Illusion des séries ou corrélation illusoire
Effet barnum
Effet de contraste
Effet de simple exposition
Le point de vue des représentations sociales :
A savoir: le fondement de la théorie des cognitions sociales part du principe qu'il y'a des sujets qui font des erreurs, et d'autres qui ont un raisonnement optimal: une personne avec un raisonnement parfait, qui ne fait jamais de biais, cela existe-il? J'en doute. Le danger de prendre au pied de la lettre ce genre d’idées est de scinder le monde rationnel/scientifique et le monde des scientifiques profanes, de l'intuitif, ou encore de la pensée dite "prélogique ou primitive" (terme employé par les anthropologues européens du XIX-début XXème siécle, pour catégoriser "la pensée magique").
Moscovici a bien mis en évidence que les deux types de raisonnement (logique, prélogique) était tout deux présents dans notre société selon un contexte donné, et même au sein de la psychologie même. Par là, il associait la psychologie cognitive à une pensée logique, et la psychanalyse à une autre plus proche du prélogique.
Prenons par exemple l'expérimentation de Nemeroff et Rozin en 1989: "on est ce que l'on mange":
« You are what you eat: Applying the demand-free "impressions" technique to an unacknowledged belief », Ethos, the Journal of Psychological Anthropology, n° 17, 1989, p. 50-69
Dans cette expérience testée sur des étudiants nord-américain, leur objectif est de montrer que les sujets des civilisations occidentales utilisent différents modes de raisonnement, dont la mentalité prélogique, et la loi de contagion dans cette expérience. La loi de contagion admet une continuation de l'effet symbolique de l'animal ingéré sur la personne. Il est à la base du principe d'incorporation, et donc de l'expression "on est ce que l'on mange. Dans le contexte de cette situation, les sujets pâtissent d'un manque d'informations et de précisions, donc ils favorisent la pensée magique.
Les sujets pensent que dans une culture où l'on mangent préférentiellement du sanglier, le peuple a une caractéristique conforme à l'animal (plus belliqueux, vifs, bon chasseurs), et ceux consommant des tortues de mer seront décrits comme plus pacifistes, plus cueilleurs que chasseurs.
La croyance « de devenir ce que l'on mange » est basée sur l'observation quelquefois d'un lien entre l’apparence d’une espèce animale avec son type alimentation. Cette croyance crée chez les sujets un affect prononcé envers leur alimentation, et influence donc leur manière de concevoir la nourriture, leur rapport à l'alimentation. Le processus émotionnel est donc plus impliqué que l'intellect, et s'associe au principe de contagion: quand un homme entre en contact avec un élément, il prend des caractéristique de ce dernier.
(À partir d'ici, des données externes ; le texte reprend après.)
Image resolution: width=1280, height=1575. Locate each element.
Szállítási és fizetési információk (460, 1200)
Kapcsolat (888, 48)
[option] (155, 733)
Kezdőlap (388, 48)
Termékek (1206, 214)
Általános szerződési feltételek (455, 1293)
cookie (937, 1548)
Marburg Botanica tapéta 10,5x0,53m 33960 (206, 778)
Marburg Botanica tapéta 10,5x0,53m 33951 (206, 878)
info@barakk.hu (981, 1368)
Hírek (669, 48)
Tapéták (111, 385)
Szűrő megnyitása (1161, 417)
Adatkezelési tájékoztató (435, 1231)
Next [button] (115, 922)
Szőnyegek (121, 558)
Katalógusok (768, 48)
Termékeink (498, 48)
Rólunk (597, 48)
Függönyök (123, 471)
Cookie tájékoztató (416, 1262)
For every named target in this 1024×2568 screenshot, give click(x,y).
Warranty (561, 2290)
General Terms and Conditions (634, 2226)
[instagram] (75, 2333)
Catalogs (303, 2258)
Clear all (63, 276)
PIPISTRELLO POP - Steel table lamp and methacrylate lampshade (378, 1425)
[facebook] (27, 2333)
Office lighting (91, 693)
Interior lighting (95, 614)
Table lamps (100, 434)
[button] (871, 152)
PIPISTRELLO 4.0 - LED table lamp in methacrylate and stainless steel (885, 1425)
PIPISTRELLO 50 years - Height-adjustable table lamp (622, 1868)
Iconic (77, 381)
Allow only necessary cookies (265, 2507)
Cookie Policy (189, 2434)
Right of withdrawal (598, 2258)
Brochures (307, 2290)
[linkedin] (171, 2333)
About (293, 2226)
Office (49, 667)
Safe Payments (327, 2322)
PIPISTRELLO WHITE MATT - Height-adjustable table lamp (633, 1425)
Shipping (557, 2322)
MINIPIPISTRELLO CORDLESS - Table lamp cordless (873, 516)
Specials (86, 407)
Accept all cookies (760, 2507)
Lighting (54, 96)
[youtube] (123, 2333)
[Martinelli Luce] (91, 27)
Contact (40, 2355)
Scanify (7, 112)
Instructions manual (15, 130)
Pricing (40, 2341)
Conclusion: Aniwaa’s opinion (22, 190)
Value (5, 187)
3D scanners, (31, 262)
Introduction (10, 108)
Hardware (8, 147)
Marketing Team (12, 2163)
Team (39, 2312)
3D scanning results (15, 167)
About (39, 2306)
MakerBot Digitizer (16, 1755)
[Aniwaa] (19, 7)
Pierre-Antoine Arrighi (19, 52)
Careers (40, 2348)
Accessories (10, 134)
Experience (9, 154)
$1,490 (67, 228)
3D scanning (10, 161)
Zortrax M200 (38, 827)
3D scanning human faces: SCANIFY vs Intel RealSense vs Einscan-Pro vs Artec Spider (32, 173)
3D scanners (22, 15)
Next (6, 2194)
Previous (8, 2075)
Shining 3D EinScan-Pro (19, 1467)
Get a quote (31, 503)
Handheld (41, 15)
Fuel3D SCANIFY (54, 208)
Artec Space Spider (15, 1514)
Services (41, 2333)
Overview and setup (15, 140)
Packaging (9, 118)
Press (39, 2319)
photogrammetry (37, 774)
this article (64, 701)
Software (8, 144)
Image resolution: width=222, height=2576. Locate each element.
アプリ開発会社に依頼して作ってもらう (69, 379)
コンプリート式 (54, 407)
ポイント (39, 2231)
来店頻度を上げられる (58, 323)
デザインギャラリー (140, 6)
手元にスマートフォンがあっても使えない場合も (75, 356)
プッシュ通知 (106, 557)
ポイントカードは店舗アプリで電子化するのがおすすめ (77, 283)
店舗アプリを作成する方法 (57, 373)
En plus du contexte situationnel, l'approche psychosociale prend en compte le système social, le fonctionnement social qui appuie une façon de penser particulière: certains "biais" découlent de la société. Ils ont une fonction sociale. Par exemple, erreur fondamentale d’attribution ne serait pas une interprétation erronnée de la réalité mais une résultante de l’idéologie méritocratique dans notre société qui favorise les causes internes ("j'ai eu une bonne note car j'ai travaillé, ce n'est pas de la chance"), ainsi que
la croyance en un monde juste.
Je rappelle aussi que ce qui nous semble rationnel ne l'est pas dans d'autres cultures: Maladies "paranormales" et rationalité : L'opposition des rationnalités
L’influence des normes sociales:
Nos attitudes, nos pensées et nos comportements sont donc influencés par les normes de notre société. Pour rappel, une norme sociale, c'est l'ensemble des valeurs, opinions, des règles de conduites, implicites qui reflètent l'approbation ou désapprobation de la société.
Elle est:
• Est l’expression d’une collectivité (consensus du groupe)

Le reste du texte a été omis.